- Task details: Would you print the data below exactly, leaving out every picture?

[Supplied records Boundary: Start]

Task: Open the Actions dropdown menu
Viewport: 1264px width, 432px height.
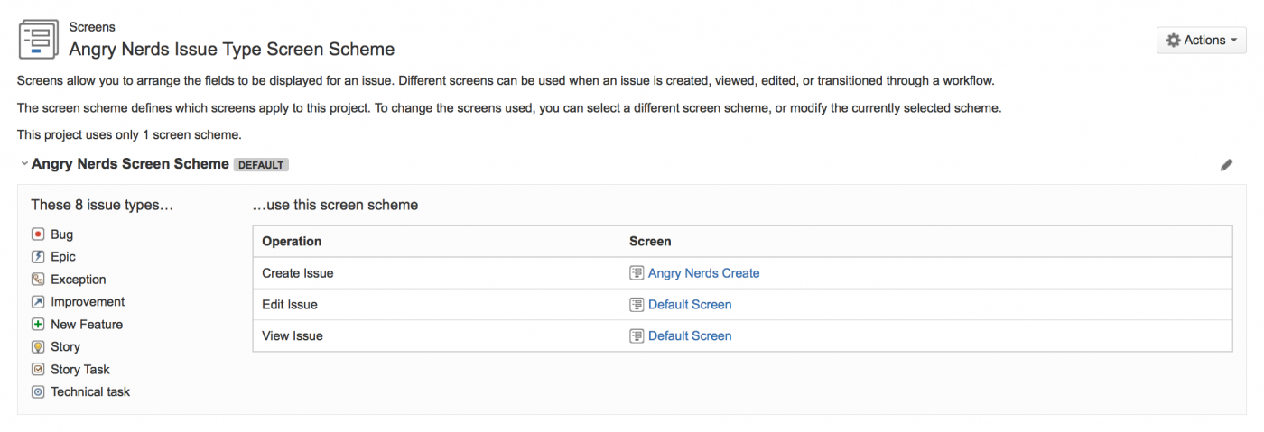Action: (x=1201, y=41)
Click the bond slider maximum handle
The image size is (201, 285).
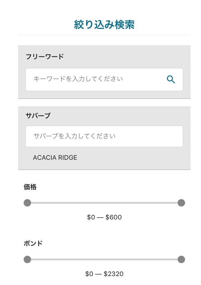(181, 259)
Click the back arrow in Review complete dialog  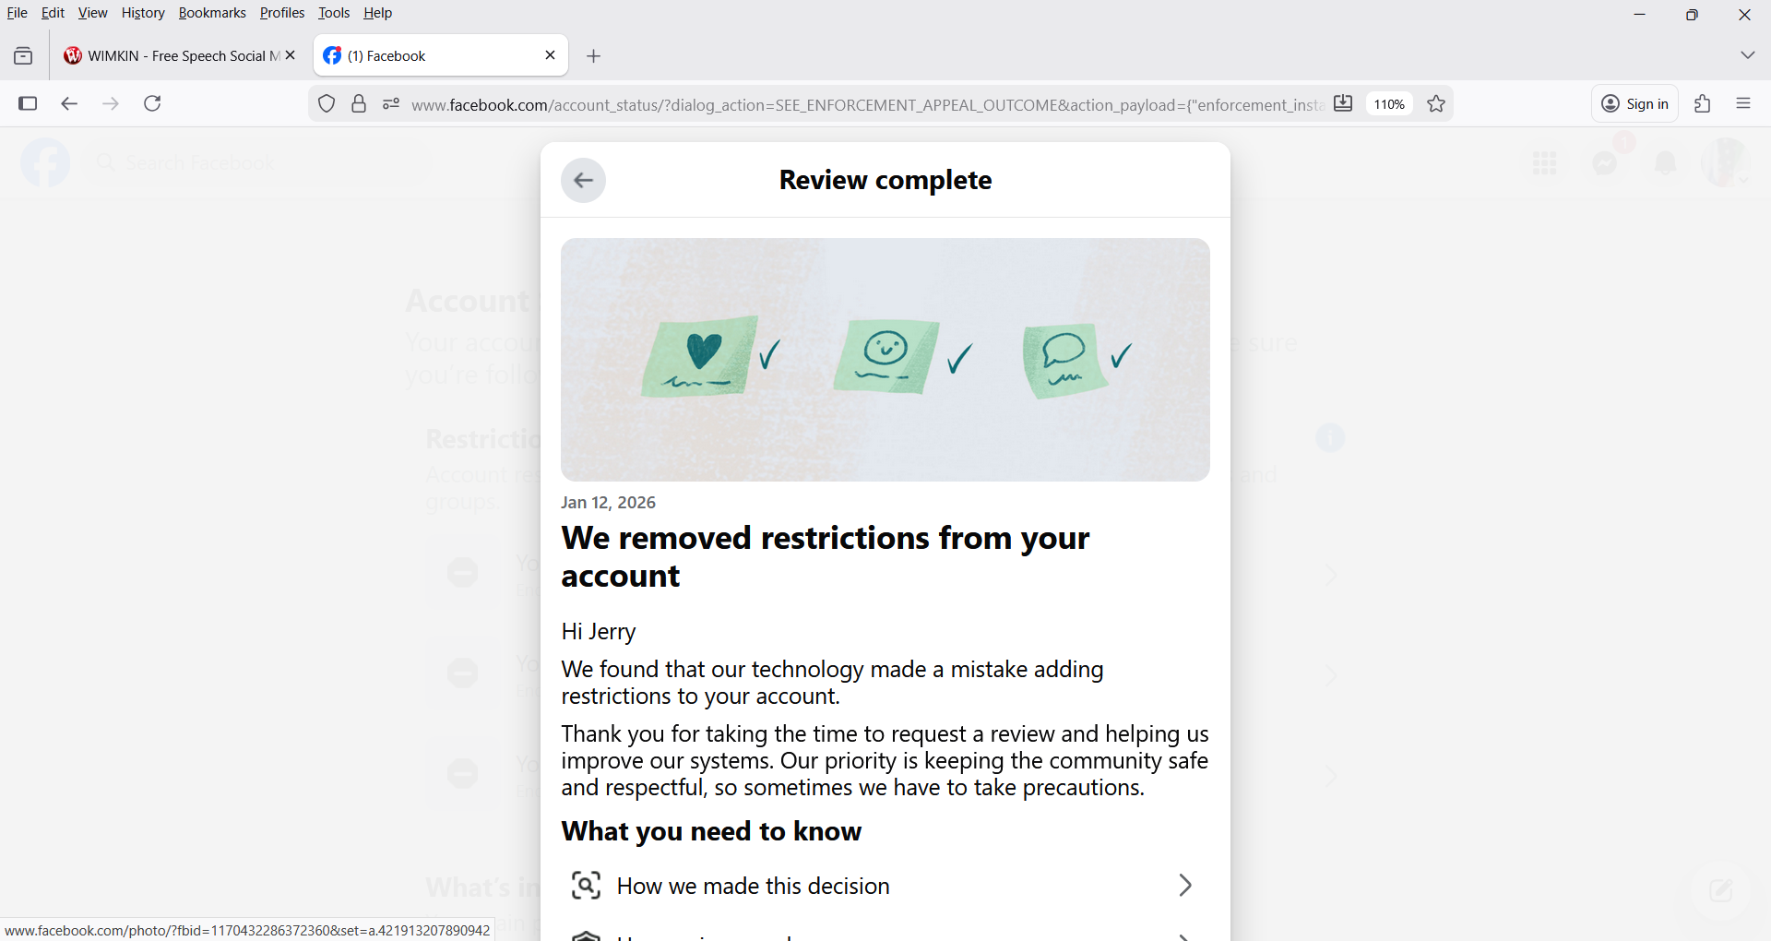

[Supplied records Boundary: End]

- Task output:
Task: Open the Actions dropdown menu
Viewport: 1264px width, 432px height.
Action: (x=1201, y=41)
Click the bond slider maximum handle
The image size is (201, 285).
(181, 259)
Click the back arrow in Review complete dialog  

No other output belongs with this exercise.